Die Wahrheit ist einfacher zu merken als die Lüge
Ich lüge nie. Das mag eine Lüge sein. Aber für das Argument ist es wichtig, dass ihr mir glaubt. Ich bin zu faul für die Lüge. Lüge verlangt präzise Konzentration und Buchführung. Die Lüge muss plausibel sein und ich muss mich morgen noch dran erinnern können, was ich heute gelogen habe. Die Wahrheit ist ungleich bequemer: sie ist per Definition plausibel und man muss sie sich nicht merken – weil man sie einfach immer wieder erneut herleiten kann.
Dein Modestil ist egal, aber passen müssen die Klamotten
Ich bin wahrlich keine Stilikone und habe viel zu lange gebraucht, um so etwas wie einen eigenen Stil zu finden. Genau genommen habe ich keinen – ich habe nur gelernt, was NICHT geht. Ich kann keine Muster, keine bunten Farben, keine Motive, keine extravaganten Schnitte. Basics sind meins. Uni. Jeans. T-Shirt. Hemd. Halbschuhe aus Leder und Unterhosen von Schiesser. Das sind meine Standards, es müssen nicht eure sein. Aber der Rat, den ich euch geben kann: Was immer ihr kauft, es muss passen. Auch wenn’s geil ist oder billig – wenn es nicht perfekt sitzt, lasst es hängen. Ihr werdet in Hochwasser-Hosen so wenig glücklich wie in Hemden, die unter den Achseln kneifen. Passform schlägt jeden Modetrend. Und ja, man kann auch eine einfache Jeans zur Änderungsschneiderei bringen.

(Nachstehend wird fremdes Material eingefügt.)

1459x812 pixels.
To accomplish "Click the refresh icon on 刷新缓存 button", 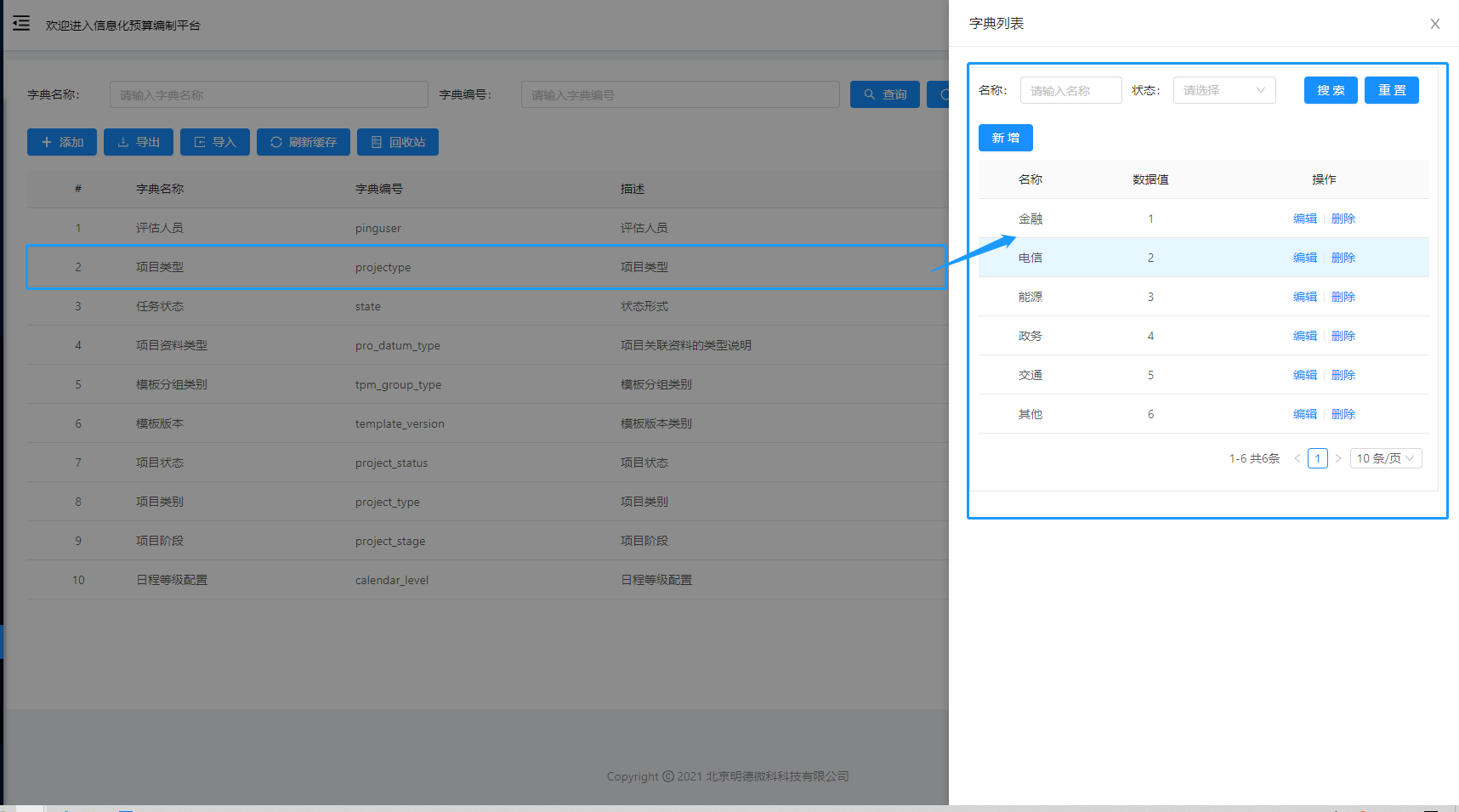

Es gibt keine Entschuldigung für mangelnde Hygiene
Wenn alle eure Klamotten (zu euch) passen, seid ihr schon mal auf einem guten Weg. Ich sollte es nicht sagen müssen, habe aber gelernt, dass ich es doch sagen muss: wascht euch. Putzt euch die Zähne. Benutzt ein Deo. Weder Marke noch Duft sind wirklich relevant. Ob Kernseife oder Kölnisch Wasser – Sauberkeit ist keine Option, sondern eine Bürgerpflicht. Wer erst zum Spray greift, wenn er ein Date hat, bekommt kein Date.
Schmerz ertragen ist keine Tugend
In dieser Sache bin ich nicht sehr konservativ. Niemand mag Schmerzen und ich sehe keinen Grund, ihn unnötig aushalten zu müssen. Kopfschmerzen? Aspirin. Magengrummeln? Bullrichsalz. Handgelenk entzündet? Voltaren. "Geht auch ohne Tabletten" ist eine Märtyrer-Attitüde ohne Mehrwert. Man muss auf Pommes auch kein Salz schütten – schmeckt aber besser. Eine gut gefüllte Hausapotheke ist jeder Nacht über der Kloschüssel überlegen.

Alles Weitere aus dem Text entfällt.